Commercial broadcaster e.tv has raised concerns about the state of television in South Africa, pointing to what it says is the long-term decline of free-to-air TV, especially in the independent commercial free-to-air segment.

“The weakening of free-to-air broadcasting will have a profound impact on the fairness and equality of access to broadcasting,” e.tv CEO Marcel Golding said at the first day of public hearings by communications regulator Icasa into the state of competition in South Africa’s information and communications technology industry.

There has been a decline in the share of households that watch free-to-air channels, said Golding. That this number had dropped from 83% to 63% in seven years (not including viewers who watched these channels on a pay-TV platform).

The broadcaster said that although free-to-air advertising had grown, it had been far outpaced by the growth in advertising on rival MultiChoice’s DStv platform. It quoted figures saying that its advertising revenue had climbed by 5,75% for the period August 2010 to July 2013, while DStv’s had jumped by 21% in the same period.

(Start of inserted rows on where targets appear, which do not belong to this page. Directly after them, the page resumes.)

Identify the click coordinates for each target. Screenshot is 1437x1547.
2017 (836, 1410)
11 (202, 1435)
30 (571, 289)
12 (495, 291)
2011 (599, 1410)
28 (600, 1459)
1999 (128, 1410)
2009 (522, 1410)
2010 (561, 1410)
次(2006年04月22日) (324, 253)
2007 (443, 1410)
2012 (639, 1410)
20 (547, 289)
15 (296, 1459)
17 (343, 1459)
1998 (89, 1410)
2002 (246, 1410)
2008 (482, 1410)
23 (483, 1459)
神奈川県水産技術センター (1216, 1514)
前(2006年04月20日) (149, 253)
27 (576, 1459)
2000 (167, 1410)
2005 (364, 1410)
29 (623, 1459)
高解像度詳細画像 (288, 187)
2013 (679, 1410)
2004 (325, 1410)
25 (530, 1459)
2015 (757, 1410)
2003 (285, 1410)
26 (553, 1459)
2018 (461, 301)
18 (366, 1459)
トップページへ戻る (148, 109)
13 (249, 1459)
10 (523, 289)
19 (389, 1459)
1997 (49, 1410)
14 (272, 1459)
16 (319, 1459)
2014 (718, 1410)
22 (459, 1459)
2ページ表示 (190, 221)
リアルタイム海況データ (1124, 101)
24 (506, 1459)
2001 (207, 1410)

Golding said Icasa should urgently take steps to protect the viability of the free-to-air sector. He recommended an amendment to the Electronics Communications Act on the must-carry rule that states that free-to-air channels must be carried by satellite or pay-TV operators.

The broadcaster also recommended amendments to the act dealing with pay-TV’s access to advertising revenues and subscription operators’ licence conditions. It said sports broadcasting regulations should be amended and urged Icasa to develop regulations prohibiting pay-TV operators from entering into exclusive agreements with community broadcasters.

It also recommended that regulations be put in place that “mandate access on fair, reasonable and non-discriminatory terms to the set-top boxes of pay-TV operators”.

Regulations should limit the pay-TV window for movie rights to 18 months, making such rights available for free-to-air licensing, said Golding.

“Without proper regulation to achieve these objectives, TV would be driven by purely commercial factors — for example, only providing quality TV to those who can pay the most,” he said. “If we can’t protect our advertising market, our ability to compete becomes very difficult. If we don’t have the rights to broadcast certain sports, our platform becomes very difficult to promote.”

Icasa intends using its research in crafting future regulations and in deciding where to intervene in markets with pro-competitive measures. It will investigate where the bottlenecks are to competition across the telecoms, broadcasting and postal services sectors.

After this week’s hearings are concluded, the authority will produce a draft findings and recommendations document for further public input.

Thereafter, Icasa will make available its final recommendations. It hopes to complete this process by the end of the year, but timing depends on how complicated it gets, said councillor William Currie.